The government has kept a keen eye on laboratories over the past year. At several healthcare compliance conferences, U.S. attorneys have made it clear that they were interested in a wide array of potential laboratory billing abuse or fraud. At this past month’s 9TH Annual Aggregate Spend Conference, the government enforcement panel noted that lab cases were a major emerging trend for prosecutors’ offices. They specifically targeted overutilization for medically unnecessary lab work, including an example of labs running PCP (Angel Dust) tests on urine samples for patients over 70 years old, which the government stated was “ridiculous.” 

“We are committed to fighting fraud and abuse to help preserve scarce Medicare funds for those who need it the most, the sick and the elderly.” said U.S. Attorney Benjamin Wagner in the Quest Press Release. The settlement resolves a lawsuit filed in the Eastern District of California under the qui tam provisions of the False Claims Act, which allow private citizens to bring civil actions on behalf of the United States and share in any recovery. According to DOJ, the whistleblower in this case will receive $358,000 of the recovery proceeds.

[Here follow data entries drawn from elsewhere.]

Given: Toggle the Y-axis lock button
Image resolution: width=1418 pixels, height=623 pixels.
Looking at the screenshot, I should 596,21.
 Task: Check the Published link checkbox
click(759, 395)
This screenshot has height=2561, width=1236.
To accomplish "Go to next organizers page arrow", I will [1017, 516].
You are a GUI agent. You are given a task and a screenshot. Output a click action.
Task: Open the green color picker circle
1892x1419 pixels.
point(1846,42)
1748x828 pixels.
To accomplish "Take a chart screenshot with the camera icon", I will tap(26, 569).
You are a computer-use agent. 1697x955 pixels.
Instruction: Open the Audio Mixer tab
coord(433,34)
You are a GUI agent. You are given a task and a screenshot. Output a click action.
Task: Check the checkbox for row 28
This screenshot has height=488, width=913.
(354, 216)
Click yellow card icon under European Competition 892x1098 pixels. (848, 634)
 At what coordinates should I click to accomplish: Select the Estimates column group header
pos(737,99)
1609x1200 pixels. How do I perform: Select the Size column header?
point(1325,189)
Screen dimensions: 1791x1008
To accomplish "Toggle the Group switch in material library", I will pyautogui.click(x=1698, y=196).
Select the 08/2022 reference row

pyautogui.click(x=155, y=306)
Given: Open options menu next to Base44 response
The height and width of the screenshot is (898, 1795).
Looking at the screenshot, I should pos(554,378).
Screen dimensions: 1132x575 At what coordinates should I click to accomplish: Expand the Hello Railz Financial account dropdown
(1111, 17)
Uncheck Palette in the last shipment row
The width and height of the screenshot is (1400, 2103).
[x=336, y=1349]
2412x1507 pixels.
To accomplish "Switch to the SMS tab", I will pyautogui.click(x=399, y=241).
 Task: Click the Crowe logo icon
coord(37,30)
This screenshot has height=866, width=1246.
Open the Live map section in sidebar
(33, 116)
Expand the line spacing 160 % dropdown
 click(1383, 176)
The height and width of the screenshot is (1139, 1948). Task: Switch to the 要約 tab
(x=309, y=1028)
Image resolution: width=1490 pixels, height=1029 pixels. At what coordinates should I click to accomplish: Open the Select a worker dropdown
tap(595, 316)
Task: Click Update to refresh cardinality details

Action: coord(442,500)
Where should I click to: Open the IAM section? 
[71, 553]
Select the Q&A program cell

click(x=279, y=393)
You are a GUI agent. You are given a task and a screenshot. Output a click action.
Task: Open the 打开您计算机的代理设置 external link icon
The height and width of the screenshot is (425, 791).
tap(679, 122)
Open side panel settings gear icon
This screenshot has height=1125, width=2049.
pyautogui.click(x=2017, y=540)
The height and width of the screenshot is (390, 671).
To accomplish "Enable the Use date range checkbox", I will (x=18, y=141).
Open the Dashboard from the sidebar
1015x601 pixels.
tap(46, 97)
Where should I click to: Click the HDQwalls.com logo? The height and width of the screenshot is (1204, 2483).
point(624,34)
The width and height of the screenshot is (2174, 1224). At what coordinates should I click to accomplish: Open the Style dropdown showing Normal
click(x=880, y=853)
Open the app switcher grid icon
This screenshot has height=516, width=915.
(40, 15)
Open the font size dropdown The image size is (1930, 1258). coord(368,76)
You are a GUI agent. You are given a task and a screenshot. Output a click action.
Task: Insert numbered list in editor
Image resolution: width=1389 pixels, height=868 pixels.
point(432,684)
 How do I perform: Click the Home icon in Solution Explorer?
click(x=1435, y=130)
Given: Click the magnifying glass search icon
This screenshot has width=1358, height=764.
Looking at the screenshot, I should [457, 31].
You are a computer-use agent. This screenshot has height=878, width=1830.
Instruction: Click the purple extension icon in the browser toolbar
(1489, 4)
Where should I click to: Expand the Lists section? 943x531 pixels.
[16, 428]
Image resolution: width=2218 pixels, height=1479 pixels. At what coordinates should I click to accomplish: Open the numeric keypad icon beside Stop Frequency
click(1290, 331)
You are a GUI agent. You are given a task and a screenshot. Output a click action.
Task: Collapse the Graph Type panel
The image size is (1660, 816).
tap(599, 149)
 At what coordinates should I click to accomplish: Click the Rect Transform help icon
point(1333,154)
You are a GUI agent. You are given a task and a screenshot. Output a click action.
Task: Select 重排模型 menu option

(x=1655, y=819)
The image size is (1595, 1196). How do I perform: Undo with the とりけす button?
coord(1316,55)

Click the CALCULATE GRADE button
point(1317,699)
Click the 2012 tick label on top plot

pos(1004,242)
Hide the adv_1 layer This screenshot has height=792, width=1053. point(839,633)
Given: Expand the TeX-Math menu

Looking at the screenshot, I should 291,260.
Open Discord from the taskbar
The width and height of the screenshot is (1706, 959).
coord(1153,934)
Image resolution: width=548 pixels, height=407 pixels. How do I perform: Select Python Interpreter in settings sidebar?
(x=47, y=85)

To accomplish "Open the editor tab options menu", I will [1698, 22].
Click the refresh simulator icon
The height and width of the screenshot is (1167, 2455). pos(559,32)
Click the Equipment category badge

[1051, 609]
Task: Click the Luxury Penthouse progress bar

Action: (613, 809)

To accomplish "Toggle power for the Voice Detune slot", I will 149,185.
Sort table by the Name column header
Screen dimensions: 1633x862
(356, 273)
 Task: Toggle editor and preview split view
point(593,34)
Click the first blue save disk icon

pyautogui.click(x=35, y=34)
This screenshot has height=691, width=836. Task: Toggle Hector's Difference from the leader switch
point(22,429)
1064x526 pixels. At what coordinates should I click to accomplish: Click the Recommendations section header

This case was investigated by the United States Attorney’s Office for the Eastern District of California. Assistant United States Attorney Catherine Swann handled the matter for the United States. “It’s not a huge settlement,” said Swann. “But it’s an important settlement because it stopped conduct that was ongoing.”

Importantly, the claims settled by this agreement are allegations only, and there has been no determination of liability. Quest denied any wrongdoing and says IT problems affected Medicare’s reimbursement for certain test codes. This resulted in duplicate payments to the company. Quest says it has updating billing systems to prevent it from happening again.  (see Capital Public Radio)

The major cases in this arena have alleged that certain labs were paying kickbacks to doctors or pain clinics for referrals; this case does not allege such improper inducements, which is likely the reason for the lower-end monetary settlement. For example, earlier this year we outlined the case against a particular laboratory alleged to offer payments to physicians described as a “processing fee.” Physician offices often draw blood, process it, and then ship the specimen to clinical laboratories that offer diagnostic testing. Some labs enter into arrangements with physicians to compensate them for the time and effort involved in this process.

According to the Wall Street Journal article that initially put the spotlight on potential lab kickback arrangements, a particular company may “bundle[ ] together up to 28 tests it performs on a vial of blood, receiving Medicare payments of $1,000 or more for some bundles.” One company paid $20 per blood sample to most doctors ordering its tests. “For some physician practices, payments totaled several thousand dollars a week,” WSJ reports. In June of 2014, the HHS-OIG released a Special Fraud Alert, which cautioned that such payments present “a substantial risk of fraud and abuse under the anti-kickback statute.” OIG’s chief concern, they noted, was that physicians would do business with the lab that pays the most, rather than the best lab, and that physicians would order tests that are not medically necessary, particularly if the payment arrangement is tied to the number of referred tests.